Pascal, qui ne pleurait plus, se leva, voulut marcher vers la porte. Mais, tout d’un coup, il retomba sur la chaise, écrasé par de nouveaux sanglots. Non, non ! c’était abominable, c’était impossible ! Il venait de sentir, sur son crâne, ses cheveux blancs comme une glace ; et il avait une horreur de son âge, de ses cinquante-neuf ans, à la pensée de ses vingt-cinq ans, à elle. Son frisson de terreur l’avait repris, la certitude qu’elle le possédait, qu’il allait être sans force contre la tentation journalière. Et il la voyait lui donnant à dénouer les brides de son chapeau, l’appelant, le forçant à se pencher derrière elle, pour quelque correction, dans son travail ; et il se voyait aveuglé, affolé, lui dévorant le cou, lui dévorant la nuque, à pleine bouche. Ou bien, c’était pis encore, le soir, quand ils tardaient tous deux à faire apporter la lampe, un alanguissement sous la tombée lente de la nuit complice, une chute involontaire, l’irréparable, aux bras l’un de l’autre. Toute une colère le soulevait contre ce dénouement possible, certain même, s’il ne trouvait pas le courage de la séparation. Ce serait de sa part le pire des crimes, un abus de confiance, une séduction basse. Sa révolte fut-elle, qu’il se leva courageusement, cette fois et qu’il eut la force de remonter dans la salle, bien résolu à lutter.

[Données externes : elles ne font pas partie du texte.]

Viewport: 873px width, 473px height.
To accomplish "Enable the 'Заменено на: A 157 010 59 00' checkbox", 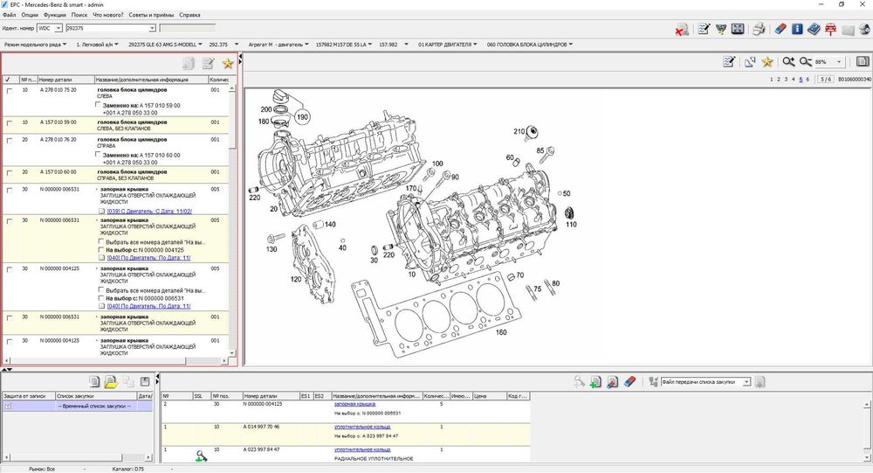I will pos(98,105).
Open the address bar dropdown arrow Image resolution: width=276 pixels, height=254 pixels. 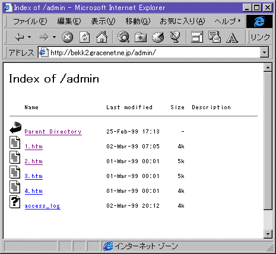[x=264, y=53]
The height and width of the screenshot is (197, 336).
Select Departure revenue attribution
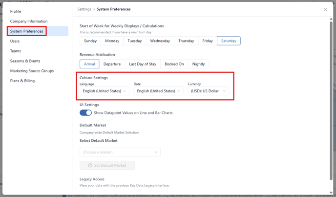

En haut, Clotilde s’était tranquillement remise à un dessin. Elle ne tourna pas même la tête, elle se contenta de dire :

— Comme tu as été longtemps ! Je finissais par croire que Martine avait une erreur de dix sous dans ses comptes.

Cette plaisanterie habituelle sur l’avarice de la servante le fit rire. Et il alla s’asseoir tranquillement, lui aussi, devant sa table. Ils ne parlèrent plus jusqu’au déjeuner. Une grande douceur le baignait, le calmait, depuis qu’il était près d’elle. Il osa la regarder, il fut attendri par son fin profil, son air sérieux de grande fille qui s’applique. Avait-il donc fait un cauchemar, en bas ? Allait-il se vaincre si aisément ?

— Ah ! s’écria-t-il, quand Martine les appela, j’ai une faim ! tu vas voir si je me refais des muscles !

Gaiement, elle était venue lui prendre le bras.

— C’est ça, maître ! il faut être joyeux et fort !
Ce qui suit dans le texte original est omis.